You should know that the things that made the original version of this film so hard for the studio heads to swallow aren't entirely cleansed. Dini and Timm being given a chance to "correct" their own work was good, because this film could have been screwed up if hacks were brought in. As it stands, this film has all the integrity of the original version, with less overt violence. And it's still quite disturbing. In the end, I like this flick very much. It's a good film and a great animated movie. The animation is solid, the story is pretty spectacular and the voice acting is pitch perfect.

Warner's DVD is a nice one. The full frame transfer looks beautiful. The colors are nice, the blacks are without defect and the lines are smooth and crisp. There's really nothing wrong with the picture. The Dolby Digital 5.1 audio is also pretty good. It's not explosive, but it sounds fine. Most of the play is up front, with some directional effects and music in the rears. It's hard to have too many complaints with it.

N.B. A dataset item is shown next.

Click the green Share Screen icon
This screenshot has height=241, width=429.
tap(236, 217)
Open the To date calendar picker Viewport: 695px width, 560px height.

On the extras front, we get a lot and it's all good. There's a commentary track with the filmmakers, where they talk about everything from how Batman's history affects the film, to how the music plays into all the action and even animation process. One note - DO NOT listen to this track before watching the film. There's a lot of information packed onto this track and some of it contains spoilers. The disc also includes a 13-minute or so documentary, with interviews, production art and animatics. It's pretty cool and is as fun as the commentary. You'll also find additional animatics, a music video, trailers, a trivia game and a deleted scene in animatic form. None of the issues surrounding the film's violence being toned down are addressed, but that's fine. That just tells me not to expect a release of this film in its original form in the near future.

Batman Beyond: Return of the Joker kicks some major ass. It's definitely worth checking out (in any version), and this DVD is as good a way as you'll find. I like this revised version just fine, and I don't think anyone that sees this is missing anything by not seeing the original. Plus, you don't have to be a fan of the TV series to enjoy it - there are enough witty recaps of the backgrounds of all the characters to keep everyone informed. Don't miss it.